## SELECTED EXCERPT
'''
I'm shifting entirely over to an EFI and distributorless ignition setup (LS2 style) on my new build and it's been a real learning experience over this last year. I still have several months worth of work left to finally get the Camaro back on the street, but I've made great progress so far. I'm hoping to get to dyno by mid to late November.

Old school Mark IV BBC's don't lend themselves to this sort of new-era LS2 build. Crank triggers have been around for a long time but there's not a lot of options available which provide the cam sync signal required by the ECU for DIS. Various options are available to convert your distributor to provide a cam sync for the ECU, but I'd really like to lose the distributor altogether. For one thing, it's a make-do solution and would be in the way down the road if I needed to move up to a 12-71 or 14-71 blower. A distributor style unit is definitely not compatible with that scenario.

There is a new timing cover available for Mark V BBC's which incorporate both the cam sync and crank trigger sensors, but they do not work with my old style block. There's a company which sells a distributor-type unit which provides a dual-sync signal, but again, this is not compatible with my plans to possibly hang a bigger blower on the motor.
'''
## ABOUT THIS EXERCISE
Continue the write-up on setting up distributorless ignition for the Camaro's big-block Chevy, starting after its last sentence.

## DATASET EXCERPT
'''
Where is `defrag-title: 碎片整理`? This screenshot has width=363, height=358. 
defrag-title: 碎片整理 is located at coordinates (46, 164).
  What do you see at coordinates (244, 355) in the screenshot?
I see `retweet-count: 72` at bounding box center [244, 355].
'''
## WRITTEN ANSWER
So, I'm working on a home-grown cam sync and crank trigger solution. I'm still not convinced it's going to work. If not, I'll fall back to other options to meet the need. If this does work out, it'll be pretty cool :mrgreen:

I came up with an approach which uses dual HE sensors mounted through my upper Comp Cams timing cover plate. I designed and had a local CNC shop machine out the new dual sync plate that mounts on the upper timing gear. The plate is both doweled and secured to the timing gear with flush-mount machine screws and uses high-temp neodymium magnets in combination with hall-effect sensors to provide both cam sync and crank trigger signals to the Holley ECU. There is a wedge of space just below my electric water pump which exposes just enough of the timing cover to allow sensor placement. I timed and located all of the magnets to align with this location. If this does work, all of this will be out of sight from above and I won't need to run a conventional crank trigger on the snout. The sensors I'm using are MSD 2348 HE sensors which have an integrated LED indicator. This makes it pretty handy to check timing for the digital rising/falling index points.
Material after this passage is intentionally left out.